- **TEXTO DO EXERCÍCIO**
============================================================

BLOG ORLANDO TAMBOSI
A crise nas cadeias de abastecimento é golpe na globalização? Vilma Gryzinski para a edição impressa de Veja:
Em
abril de 1956, um cargueiro zarpou de Nova Jersey para Houston levando
uma novidade: “caixas” de aço corten de tamanho padronizado que podiam
ser transferidas diretamente para carrocerias de caminhões especialmente
adaptadas para transportá-las. Chamavam-se contêineres e tinham sido
inventadas por Malcom McLean, um empreendedor que havia começado no ramo
dos transportes como menino paupérrimo do interiorzão da Carolina do
Norte, trabalhando com um caminhão de segunda mão. As humildes “caixas”
mudariam o mundo. Ao racionalizar e baratear os custos do transporte
marítimo, elas confluíram para transformações muito mais celebradas,
como a revolução digital, a transformação da China em economia de
mercado e a entronização do capitalismo e do livre fluxo de mercadorias
como sistemas consensuais. O conjunto dessas mudanças foi chamado de
globalização.
Levantar
de manhã e tomar um café com cápsula feita na Suíça — um país que não
produz um único pé de arábica —, teclar num celular fabricado em
Zhengzhou e pegar um carro alimentado a chips semicondutores vindos de
Taiwan são atos que a globalização normalizou. E os contêineres
viabilizaram, em escala estonteante. O maior navio cargueiro do mundo
tem capacidade de levar 23 992 contêineres. Cabem neles 145 milhões de
pares de tênis. Tão revolucionárias quanto as ânforas para o transporte
de vinhos e azeites disseminadas pelos fenícios, as caixonas de
transporte inauguraram problemas que se tornaram clássicos da
globalização. A começar pela redundância dos estivadores, uma categoria
altamente sindicalizada e boa de briga, características que não
impediram seu drástico encolhimento. Das fábricas de calçados gaúchas às
siderúrgicas de Detroit, a transferência da produção para a China
provocou o mesmo efeito exterminador nos empregos. A promessa da
economia globalizada era que os postos de trabalho sugados “aqui” — no
setor manufatureiro — ressurgiriam “ali” — na indústria de serviços e de
tecnologia avançada. Nem sempre foi uma promessa cumprida, redundando
em rebeliões eleitorais como a vitória de Donald Trump e do Brexit, mas a
economia globalizada tirou 1,1 bilhão de pessoas da pobreza e barateou o
custo de vida de outros bilhões.

============================================================

- **INSTRUÇÕES**
Escreva a continuação do artigo sobre os contêineres e a globalização, começando logo depois da última frase apresentada.

============================================================

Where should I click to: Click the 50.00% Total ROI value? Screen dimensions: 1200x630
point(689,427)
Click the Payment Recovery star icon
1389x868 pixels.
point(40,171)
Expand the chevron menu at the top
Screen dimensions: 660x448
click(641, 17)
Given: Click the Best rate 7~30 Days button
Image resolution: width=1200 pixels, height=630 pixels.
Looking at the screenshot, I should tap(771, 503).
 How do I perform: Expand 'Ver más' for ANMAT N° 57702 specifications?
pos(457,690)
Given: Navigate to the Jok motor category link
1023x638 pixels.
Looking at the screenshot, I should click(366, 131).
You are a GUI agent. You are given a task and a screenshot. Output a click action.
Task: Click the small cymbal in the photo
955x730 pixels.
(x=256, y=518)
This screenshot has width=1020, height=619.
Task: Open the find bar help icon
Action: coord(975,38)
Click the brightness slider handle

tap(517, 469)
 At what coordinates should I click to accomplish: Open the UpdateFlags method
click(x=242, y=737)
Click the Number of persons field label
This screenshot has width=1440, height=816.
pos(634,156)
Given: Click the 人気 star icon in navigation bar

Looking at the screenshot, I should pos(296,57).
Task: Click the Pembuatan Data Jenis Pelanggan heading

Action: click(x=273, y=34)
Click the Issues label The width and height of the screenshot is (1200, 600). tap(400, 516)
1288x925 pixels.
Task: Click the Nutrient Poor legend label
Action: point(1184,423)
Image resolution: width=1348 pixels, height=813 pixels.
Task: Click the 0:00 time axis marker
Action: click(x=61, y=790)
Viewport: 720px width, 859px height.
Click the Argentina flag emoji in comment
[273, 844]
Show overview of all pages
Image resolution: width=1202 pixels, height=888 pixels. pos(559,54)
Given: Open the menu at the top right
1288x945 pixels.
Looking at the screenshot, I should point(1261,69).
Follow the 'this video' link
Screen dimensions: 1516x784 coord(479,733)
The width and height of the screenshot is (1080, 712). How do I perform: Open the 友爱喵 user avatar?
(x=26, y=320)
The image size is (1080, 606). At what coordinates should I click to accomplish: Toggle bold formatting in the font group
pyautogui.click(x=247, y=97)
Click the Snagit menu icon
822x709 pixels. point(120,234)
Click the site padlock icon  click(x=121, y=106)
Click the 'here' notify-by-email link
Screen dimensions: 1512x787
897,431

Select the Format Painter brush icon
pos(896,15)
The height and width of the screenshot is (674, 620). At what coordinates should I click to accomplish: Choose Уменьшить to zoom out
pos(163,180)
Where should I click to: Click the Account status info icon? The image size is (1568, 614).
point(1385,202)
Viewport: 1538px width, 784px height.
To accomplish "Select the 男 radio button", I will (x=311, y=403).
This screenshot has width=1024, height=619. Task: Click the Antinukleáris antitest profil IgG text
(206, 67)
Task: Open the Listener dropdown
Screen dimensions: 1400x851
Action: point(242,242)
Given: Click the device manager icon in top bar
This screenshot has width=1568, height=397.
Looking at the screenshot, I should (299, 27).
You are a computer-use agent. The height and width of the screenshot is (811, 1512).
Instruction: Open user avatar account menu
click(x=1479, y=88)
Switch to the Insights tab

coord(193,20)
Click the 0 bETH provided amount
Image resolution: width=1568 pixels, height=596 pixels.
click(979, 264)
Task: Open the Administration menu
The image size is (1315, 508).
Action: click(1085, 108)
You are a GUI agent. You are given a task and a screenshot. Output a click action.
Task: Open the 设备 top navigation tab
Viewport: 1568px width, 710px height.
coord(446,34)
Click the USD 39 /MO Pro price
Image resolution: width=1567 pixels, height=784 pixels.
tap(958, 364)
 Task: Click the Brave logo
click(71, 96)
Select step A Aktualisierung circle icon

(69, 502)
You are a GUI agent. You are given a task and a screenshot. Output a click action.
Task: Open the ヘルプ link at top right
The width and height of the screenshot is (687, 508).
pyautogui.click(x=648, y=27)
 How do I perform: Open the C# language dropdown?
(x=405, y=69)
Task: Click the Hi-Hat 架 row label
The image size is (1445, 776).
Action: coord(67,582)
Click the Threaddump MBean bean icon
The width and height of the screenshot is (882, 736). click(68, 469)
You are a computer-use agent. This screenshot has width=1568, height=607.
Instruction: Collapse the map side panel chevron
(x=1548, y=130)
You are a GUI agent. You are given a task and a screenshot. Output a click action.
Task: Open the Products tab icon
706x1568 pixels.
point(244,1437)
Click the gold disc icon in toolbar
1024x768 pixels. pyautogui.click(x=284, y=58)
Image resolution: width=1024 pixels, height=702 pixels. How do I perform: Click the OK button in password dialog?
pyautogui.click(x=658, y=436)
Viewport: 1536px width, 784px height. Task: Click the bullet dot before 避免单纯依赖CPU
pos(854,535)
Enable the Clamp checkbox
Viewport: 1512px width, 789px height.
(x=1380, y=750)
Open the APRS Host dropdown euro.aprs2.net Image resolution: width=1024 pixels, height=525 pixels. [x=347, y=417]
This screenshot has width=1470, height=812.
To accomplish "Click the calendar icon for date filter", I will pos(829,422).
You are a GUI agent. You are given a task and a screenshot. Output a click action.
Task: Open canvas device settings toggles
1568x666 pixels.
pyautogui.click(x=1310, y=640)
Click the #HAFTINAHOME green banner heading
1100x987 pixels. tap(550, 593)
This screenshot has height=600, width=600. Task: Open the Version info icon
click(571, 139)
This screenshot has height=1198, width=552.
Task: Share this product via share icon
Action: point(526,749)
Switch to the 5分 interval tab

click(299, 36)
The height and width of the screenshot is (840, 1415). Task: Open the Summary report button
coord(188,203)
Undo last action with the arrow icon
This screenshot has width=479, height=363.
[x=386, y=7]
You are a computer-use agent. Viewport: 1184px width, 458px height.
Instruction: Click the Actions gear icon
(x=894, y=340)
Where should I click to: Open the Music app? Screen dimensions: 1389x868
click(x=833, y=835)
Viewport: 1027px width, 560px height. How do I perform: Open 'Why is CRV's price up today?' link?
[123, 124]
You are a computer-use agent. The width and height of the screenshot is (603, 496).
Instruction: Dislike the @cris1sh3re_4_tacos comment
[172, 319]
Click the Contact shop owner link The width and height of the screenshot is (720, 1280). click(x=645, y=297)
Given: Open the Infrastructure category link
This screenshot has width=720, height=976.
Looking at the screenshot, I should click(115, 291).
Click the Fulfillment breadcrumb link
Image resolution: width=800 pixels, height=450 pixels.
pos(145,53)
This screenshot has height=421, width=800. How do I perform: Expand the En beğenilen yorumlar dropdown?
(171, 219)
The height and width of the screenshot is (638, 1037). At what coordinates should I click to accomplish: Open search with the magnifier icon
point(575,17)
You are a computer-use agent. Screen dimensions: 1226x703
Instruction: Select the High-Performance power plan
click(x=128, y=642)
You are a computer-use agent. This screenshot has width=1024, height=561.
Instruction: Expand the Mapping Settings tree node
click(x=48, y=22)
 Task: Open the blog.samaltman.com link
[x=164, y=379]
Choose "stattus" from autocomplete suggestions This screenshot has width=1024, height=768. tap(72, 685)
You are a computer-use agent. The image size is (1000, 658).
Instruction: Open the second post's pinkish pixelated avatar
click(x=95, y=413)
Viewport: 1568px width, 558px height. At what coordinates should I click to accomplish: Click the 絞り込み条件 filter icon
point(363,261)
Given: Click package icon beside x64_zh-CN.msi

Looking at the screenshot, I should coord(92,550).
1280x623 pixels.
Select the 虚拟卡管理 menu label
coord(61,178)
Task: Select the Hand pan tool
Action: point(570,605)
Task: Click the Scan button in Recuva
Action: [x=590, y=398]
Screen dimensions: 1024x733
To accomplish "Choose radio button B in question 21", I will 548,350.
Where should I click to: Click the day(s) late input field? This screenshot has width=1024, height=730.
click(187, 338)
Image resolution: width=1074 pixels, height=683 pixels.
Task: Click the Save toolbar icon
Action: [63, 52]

============================================================

- **RESULTADO ABAIXO**
É
todo esse processo de escala planetária que hoje está estremecido. A
Covid-19 assustou mesmo os governos mais liberais, ao fazê-los descobrir
que os suprimentos médicos, de máscaras a substâncias para a fabricação
de vacinas, dependiam totalmente da China. E o pós-Covid está
provocando outra constatação: não adianta ter tudo mais barato, de
brinquedos a autopeças, se as mercadorias trazidas do outro lado do
mundo ficam empilhadas nos portos, sem caminhoneiros suficientes para
esvaziar os contêineres. Pode ser apenas um susto passageiro, um soluço
num mundo ainda sob os efeitos traumáticos da pandemia. Pode ser uma
nova fase que exija adaptações como mais espaços para armazenagem — e,
portanto, custos maiores. Pode ser que o mundo encolhido pela
globalização esteja ficando menos pequeno de novo.